“Jezebels” Is The Handmaid’s Tale‘s Bleakest Episode Yet (And That’s Saying Something)
(Episode 1.08)George Kraychyk/Hulu TV Features The Handmaid's Tale
As ultimately powerless as Offred/June (Elisabeth Moss) is within the world of Gilead, it would seem that everyone within the Waterford household is going out of their way to try and please her. Nick (Max Minghella) wants to keep her in his bed and to keep her satisfied. The Commander (Joseph Fiennes) wants much the same, but also to make her feel less cloistered and kept. And Mrs. Waterford (Yvonne Strahovski), it seems, wants to make Offred feel like a part of the household, or like the daughter she could never have, through a small token gift.
The reality is that, for all the religious underpinnings of this new society, Gilead hasn’t moved beyond what one character this week called a “society that only cares about profit and pleasure.” The unspoken word in that sentence is “power.” Everyone in the Waterford household is using Offred for his or her own ends.

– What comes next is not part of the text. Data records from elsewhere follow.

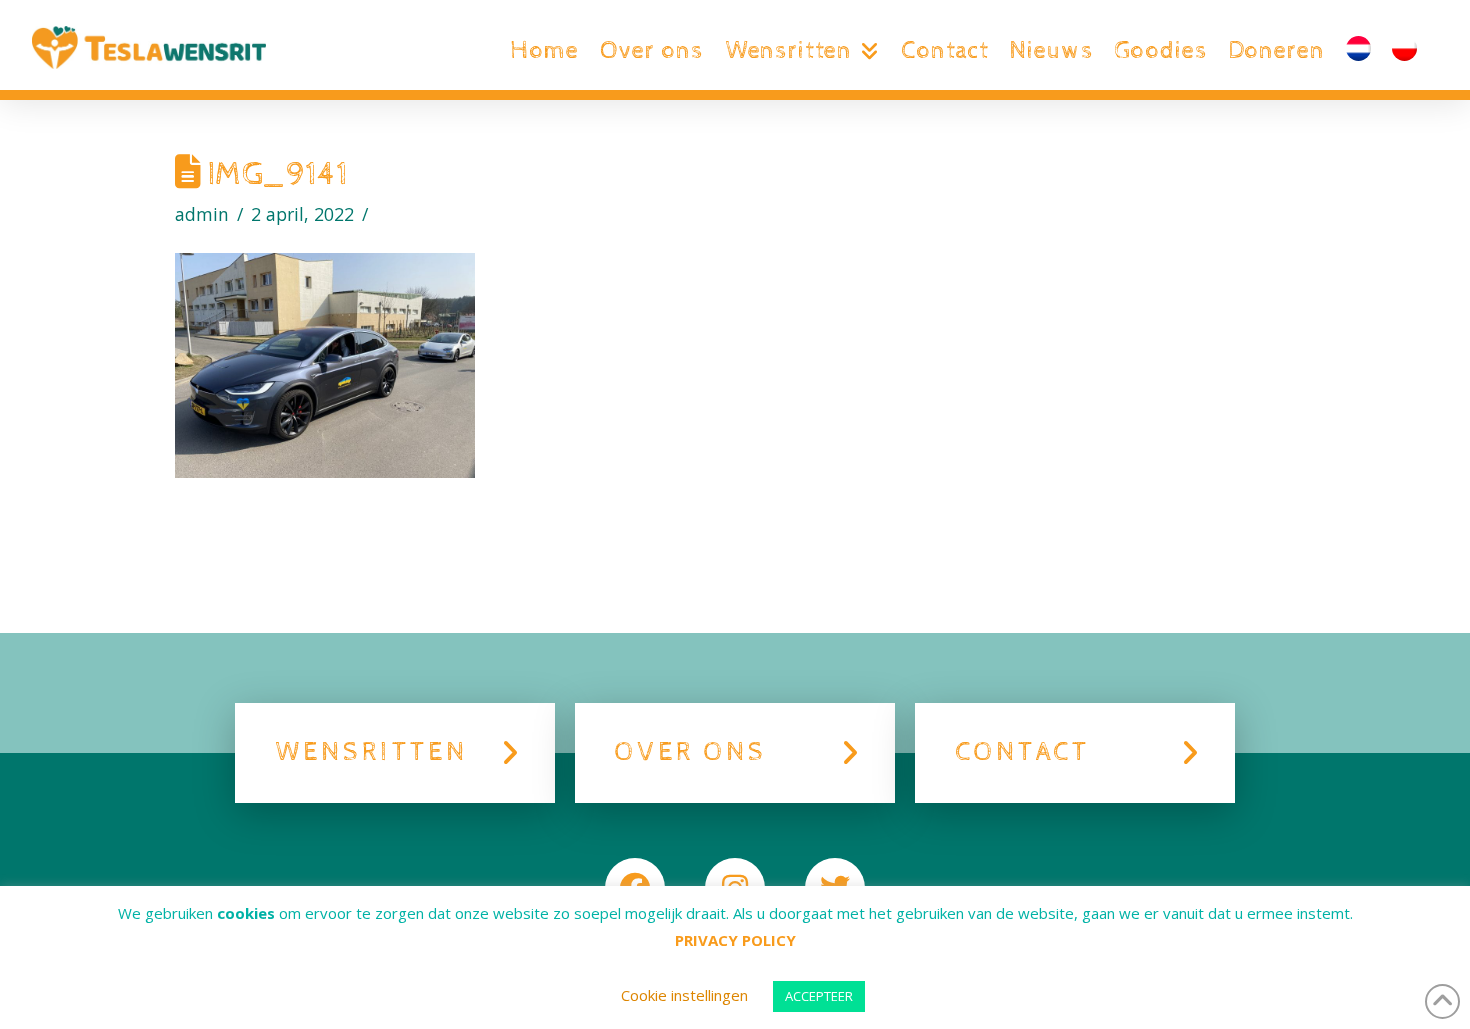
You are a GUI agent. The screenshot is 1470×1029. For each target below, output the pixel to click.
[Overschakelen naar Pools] (1404, 51)
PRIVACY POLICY (735, 940)
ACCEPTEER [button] (819, 996)
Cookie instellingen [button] (684, 995)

For as much as Nick may have strong feelings for her, he is no better than the Commander, getting off as much as his boss on being able to get her into his bed, knowing that she can’t really say no. And the Commander enjoys his power trip, in this episode, of enticing Offred with a new dress and makeup and a night on the town, also fresh in the understanding that, just as in the monthly Ceremony, she can’t say no to his sexual advances. Mrs. Waterford is doing what she can to get what she wants out of the Handmaid: a baby.
Offred may live in a home with a room and a mind of her own, but she’s just as much of a commodity as the Jezebels that we’re introduced to in this episode. Moira (Samira Wiley) may have chosen to become an escort and, in doing so, getting all the booze, drugs and good food she can handle at this high-end brothel. She also knew, though, that it was her last gasp at some sort of pleasure before her inevitable exile to The Colonies or death.
Like all the women who work alongside her, Moira is using the one bit of agency she still has left under this repressive regime: her sexuality. All the other courtesans in this den of ill repute are, according to Commander Waterford, CEOs, journalists and lawyers, among other things. With their livelihoods and rights stripped from them, they had to resort to joining the world’s oldest profession. The indignities they have to put themselves through night after night must feel minor compared to the alternatives.
That’s really what makes the small niceties that the Waterfords mete out to Offred feel almost indecent. It would almost be better to keep smacking her down and forcing her to endure the monthly ritual rather than giving her some small measure of hope through a bit of booze and a women’s magazine or the music box that Mrs. Waterford hands her at the end of the hour. It’s those little gestures intended to make her work just a little bit harder or to make her a little more subservient. “Oh, they can’t be all that bad if they did this for me, right?”
Of the episodes so far, this is the one that feels the most hopeless, the most bleak. Offred may be scratching rebellious notes inside her closet or insisting that she’s not going to be stuck inside a box like the ballerina spinning inside the music box, but the entire episode is more in line with Moira’s resigned commentary that there is no way out for either of them. Luke may have gotten into Canada, but they are stuck too deep in this system to find a way out now. Watching Offred’s determined face before the hour faded to black was as heartbreaking as the single tear that ran down her cheek as she gave into the Commander’s drunken attentions.
What that leaves me with is a worry about what the next two episodes, and the next season, are going to look like. Are we going to be treated like Offred, given these little glimmers of humanity that will quickly get dashed by the oppression of the world that Margaret Atwood and the series’ creators have dreamed up? How much longer can we keep getting our hopes lifted up and slapped back down again before we give up on the show entirely? No number of cute music cues or moments of titillation feel like enough right now to put this burden on our already weary minds week after week. Great as The Handmaid’s Tale is, if things don’t start improving in the world at large, viewers are surely going to move on to more escapist fare for the sake of their own sanity.